> [WHAT YOU HAVE TO DO]:
Swap "Identify the location of" for "Find the position of" everywhere in the rows below, and write out every line again with nothing else changed.

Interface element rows
○ ○ ○ ○ ○
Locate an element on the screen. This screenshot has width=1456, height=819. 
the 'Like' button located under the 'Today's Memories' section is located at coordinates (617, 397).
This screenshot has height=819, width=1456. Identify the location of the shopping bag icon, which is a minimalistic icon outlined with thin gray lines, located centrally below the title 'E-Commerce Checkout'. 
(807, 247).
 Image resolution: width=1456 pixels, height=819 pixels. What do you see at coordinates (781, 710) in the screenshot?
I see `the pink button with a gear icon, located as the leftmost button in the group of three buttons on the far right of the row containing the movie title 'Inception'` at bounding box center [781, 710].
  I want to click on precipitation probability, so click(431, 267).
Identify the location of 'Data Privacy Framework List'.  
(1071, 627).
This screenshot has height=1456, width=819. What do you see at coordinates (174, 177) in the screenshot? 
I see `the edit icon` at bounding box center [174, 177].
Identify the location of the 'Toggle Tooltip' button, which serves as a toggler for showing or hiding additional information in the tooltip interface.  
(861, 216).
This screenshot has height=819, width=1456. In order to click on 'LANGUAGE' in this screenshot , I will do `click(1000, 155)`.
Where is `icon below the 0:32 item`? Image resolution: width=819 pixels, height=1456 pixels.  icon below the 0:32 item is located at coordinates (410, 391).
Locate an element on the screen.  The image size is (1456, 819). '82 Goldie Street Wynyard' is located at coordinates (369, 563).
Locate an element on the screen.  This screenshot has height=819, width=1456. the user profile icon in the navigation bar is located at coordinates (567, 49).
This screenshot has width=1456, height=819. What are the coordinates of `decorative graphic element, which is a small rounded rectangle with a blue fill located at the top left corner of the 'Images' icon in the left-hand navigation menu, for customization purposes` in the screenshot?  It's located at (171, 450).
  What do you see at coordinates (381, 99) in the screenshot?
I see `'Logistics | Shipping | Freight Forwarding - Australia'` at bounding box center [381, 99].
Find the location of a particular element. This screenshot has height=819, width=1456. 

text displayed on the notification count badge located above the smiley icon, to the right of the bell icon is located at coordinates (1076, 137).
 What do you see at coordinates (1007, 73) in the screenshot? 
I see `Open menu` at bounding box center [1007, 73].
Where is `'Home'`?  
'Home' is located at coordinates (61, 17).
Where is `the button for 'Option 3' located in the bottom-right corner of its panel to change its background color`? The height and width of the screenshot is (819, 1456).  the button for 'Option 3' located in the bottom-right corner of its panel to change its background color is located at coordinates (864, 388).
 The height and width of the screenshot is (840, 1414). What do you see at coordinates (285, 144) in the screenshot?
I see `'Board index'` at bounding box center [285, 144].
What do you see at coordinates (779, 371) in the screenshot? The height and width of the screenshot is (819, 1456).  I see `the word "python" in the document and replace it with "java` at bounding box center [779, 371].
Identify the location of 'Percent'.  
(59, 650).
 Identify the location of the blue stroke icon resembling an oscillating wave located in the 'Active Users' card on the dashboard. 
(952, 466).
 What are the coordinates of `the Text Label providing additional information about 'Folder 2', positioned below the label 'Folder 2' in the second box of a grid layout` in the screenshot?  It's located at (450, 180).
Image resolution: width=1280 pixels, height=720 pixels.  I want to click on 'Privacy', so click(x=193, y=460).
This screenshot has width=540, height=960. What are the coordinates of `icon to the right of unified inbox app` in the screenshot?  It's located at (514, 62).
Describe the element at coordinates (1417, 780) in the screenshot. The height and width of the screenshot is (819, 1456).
○ ○ ○ ○ ○
> [FINISHED EXERCISE]:
Locate an element on the screen. This screenshot has width=1456, height=819. 
the 'Like' button located under the 'Today's Memories' section is located at coordinates (617, 397).
This screenshot has height=819, width=1456. Find the position of the shopping bag icon, which is a minimalistic icon outlined with thin gray lines, located centrally below the title 'E-Commerce Checkout'. 
(807, 247).
 Image resolution: width=1456 pixels, height=819 pixels. What do you see at coordinates (781, 710) in the screenshot?
I see `the pink button with a gear icon, located as the leftmost button in the group of three buttons on the far right of the row containing the movie title 'Inception'` at bounding box center [781, 710].
  I want to click on precipitation probability, so click(431, 267).
Find the position of 'Data Privacy Framework List'.  
(1071, 627).
This screenshot has height=1456, width=819. What do you see at coordinates (174, 177) in the screenshot? 
I see `the edit icon` at bounding box center [174, 177].
Find the position of the 'Toggle Tooltip' button, which serves as a toggler for showing or hiding additional information in the tooltip interface.  
(861, 216).
This screenshot has height=819, width=1456. In order to click on 'LANGUAGE' in this screenshot , I will do `click(1000, 155)`.
Where is `icon below the 0:32 item`? Image resolution: width=819 pixels, height=1456 pixels.  icon below the 0:32 item is located at coordinates (410, 391).
Locate an element on the screen.  The image size is (1456, 819). '82 Goldie Street Wynyard' is located at coordinates (369, 563).
Locate an element on the screen.  This screenshot has height=819, width=1456. the user profile icon in the navigation bar is located at coordinates (567, 49).
This screenshot has width=1456, height=819. What are the coordinates of `decorative graphic element, which is a small rounded rectangle with a blue fill located at the top left corner of the 'Images' icon in the left-hand navigation menu, for customization purposes` in the screenshot?  It's located at (171, 450).
  What do you see at coordinates (381, 99) in the screenshot?
I see `'Logistics | Shipping | Freight Forwarding - Australia'` at bounding box center [381, 99].
Find the location of a particular element. This screenshot has height=819, width=1456. 

text displayed on the notification count badge located above the smiley icon, to the right of the bell icon is located at coordinates (1076, 137).
 What do you see at coordinates (1007, 73) in the screenshot? 
I see `Open menu` at bounding box center [1007, 73].
Where is `'Home'`?  
'Home' is located at coordinates (61, 17).
Where is `the button for 'Option 3' located in the bottom-right corner of its panel to change its background color`? The height and width of the screenshot is (819, 1456).  the button for 'Option 3' located in the bottom-right corner of its panel to change its background color is located at coordinates (864, 388).
 The height and width of the screenshot is (840, 1414). What do you see at coordinates (285, 144) in the screenshot?
I see `'Board index'` at bounding box center [285, 144].
What do you see at coordinates (779, 371) in the screenshot? The height and width of the screenshot is (819, 1456).  I see `the word "python" in the document and replace it with "java` at bounding box center [779, 371].
Find the position of 'Percent'.  
(59, 650).
 Find the position of the blue stroke icon resembling an oscillating wave located in the 'Active Users' card on the dashboard. 
(952, 466).
 What are the coordinates of `the Text Label providing additional information about 'Folder 2', positioned below the label 'Folder 2' in the second box of a grid layout` in the screenshot?  It's located at (450, 180).
Image resolution: width=1280 pixels, height=720 pixels.  I want to click on 'Privacy', so click(x=193, y=460).
This screenshot has width=540, height=960. What are the coordinates of `icon to the right of unified inbox app` in the screenshot?  It's located at (514, 62).
Describe the element at coordinates (1417, 780) in the screenshot. The height and width of the screenshot is (819, 1456).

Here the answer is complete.